Factors contributing to victory by the Greek army were good defensive planning, trained soldiers, adherence to the command structure, high morale, the gathering of reliable intelligence and air power. The result of the battle gave the Greek army the upper hand toward DAG, a position held throughout the remaining months of the civil war resulting in eventual total victory. The outcome of the battle and civil war was viewed in Greece as having preserved the northern sovereign borders of the state. Between 1950 and 1981, February 12 was an annual holiday in Florina commemorating the victory with a town festival, military parade, and a religious procession toward the military graveyard with patriotic speeches given by local elites at the site.

Among locals, the burial site of DAG fighters was known, even in the 1990s, and not openly discussed due to concerns over being labelled unpatriotic, while memories of the battle remained in the 2010s. In the early 1990s, the local Rainbow Party unsuccessfully attempted to buy the site to build a monument, as it considered most of the buried fighters to be Macedonians. Commemorative ceremonies at the site on the battle anniversary date were held by the Greek Communist Party (KKE) in the late 1990s and 2000s.

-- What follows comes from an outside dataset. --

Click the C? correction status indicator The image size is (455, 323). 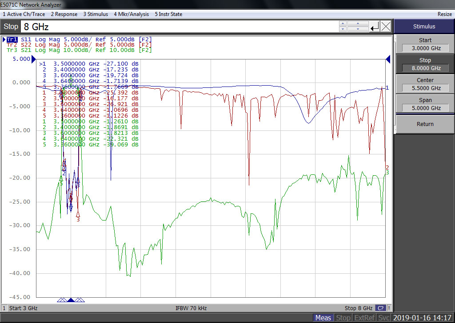click(x=380, y=308)

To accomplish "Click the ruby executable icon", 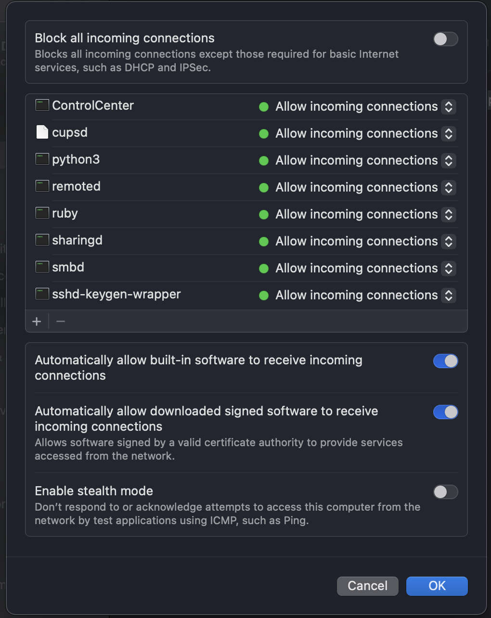I will [x=42, y=213].
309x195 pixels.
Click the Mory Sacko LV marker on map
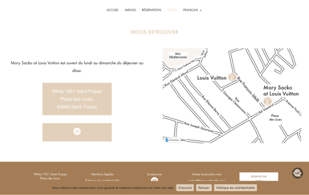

The mass grave has not been exhumed. Two attempts by the KKE in the mid-2000s to erect a memorial to communist fighters were vandalised and destroyed by unidentified individuals. In 2009 the KKE bought the site and erected a memorial in 2016 encompassing several sculpted individuals on the field commemorating the fighters. The KKE used its internal wartime military archive to identify the DAG fighters and inscribe the monument with their names, with only a few being locals. Slavophone activists of the Rainbow Party said the ethnic wartime aspect such as the Macedonian identity of many fighters was excluded, as their name list of the dead differed from the KKE. The area around St.George Church is the site for commemorations of the battle by Greek communists and nationalists, held on different dates. In the Republic of Macedonia, the battle of Florina was portrayed in the play Lerin – fields of grain, hills of blood in 2016.